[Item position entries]
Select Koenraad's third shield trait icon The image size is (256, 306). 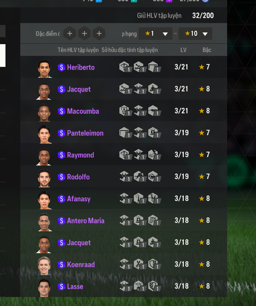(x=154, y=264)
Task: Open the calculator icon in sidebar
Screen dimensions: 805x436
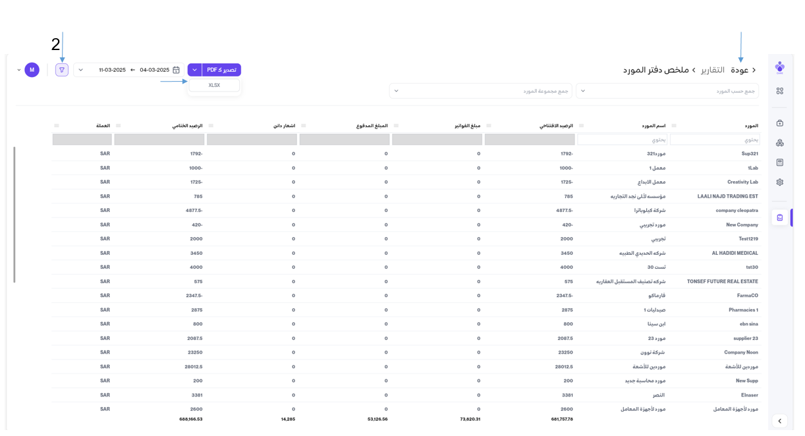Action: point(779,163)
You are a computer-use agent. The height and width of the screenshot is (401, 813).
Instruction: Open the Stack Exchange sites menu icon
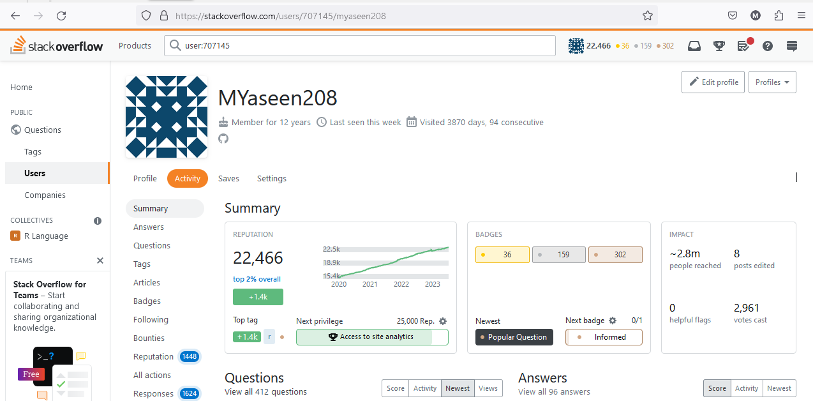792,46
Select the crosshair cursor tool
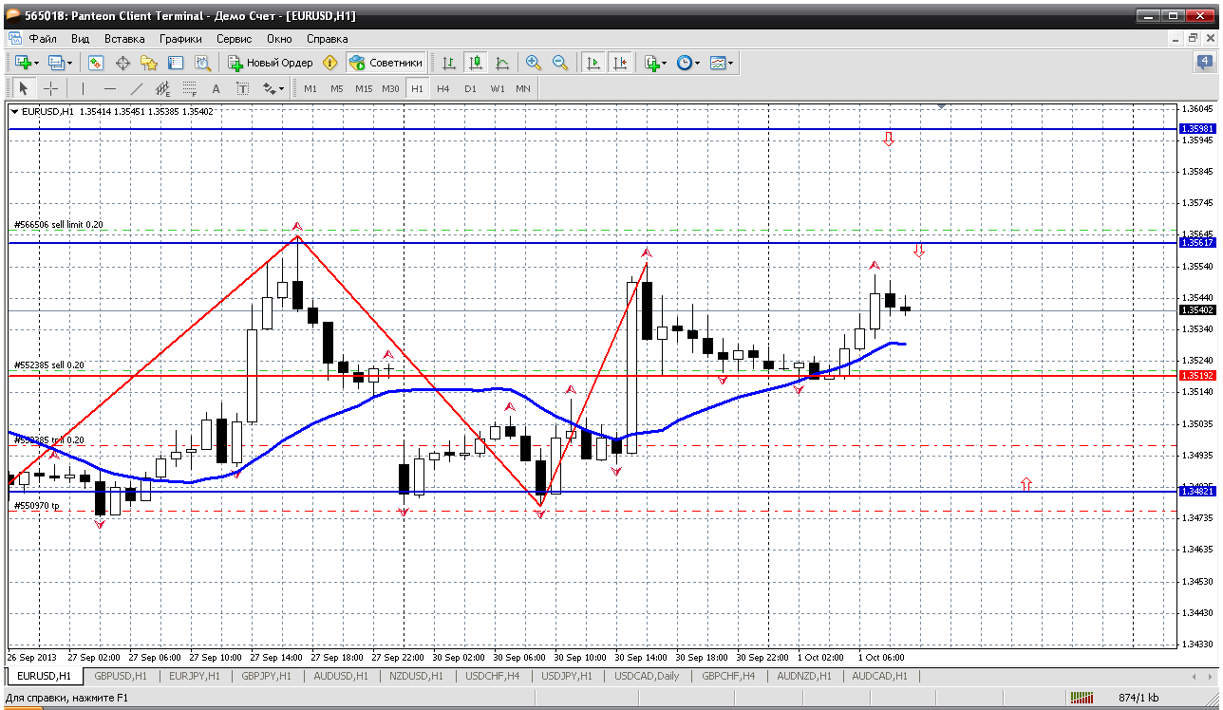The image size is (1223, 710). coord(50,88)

■ Task to complete: Convert the rows into a numbered list, starting at the line that contains "You are a computer-use" and ending at the last row, with both ends included. Leave the pictures and any blank lines out of the list.

■ Task answer:
1. You are a computer-use agent. The height and width of the screenshot is (401, 813).
2. Instruction: Open the Stack Exchange sites menu icon
3. 792,46
4. Select the crosshair cursor tool
5. The image size is (1223, 710). coord(50,88)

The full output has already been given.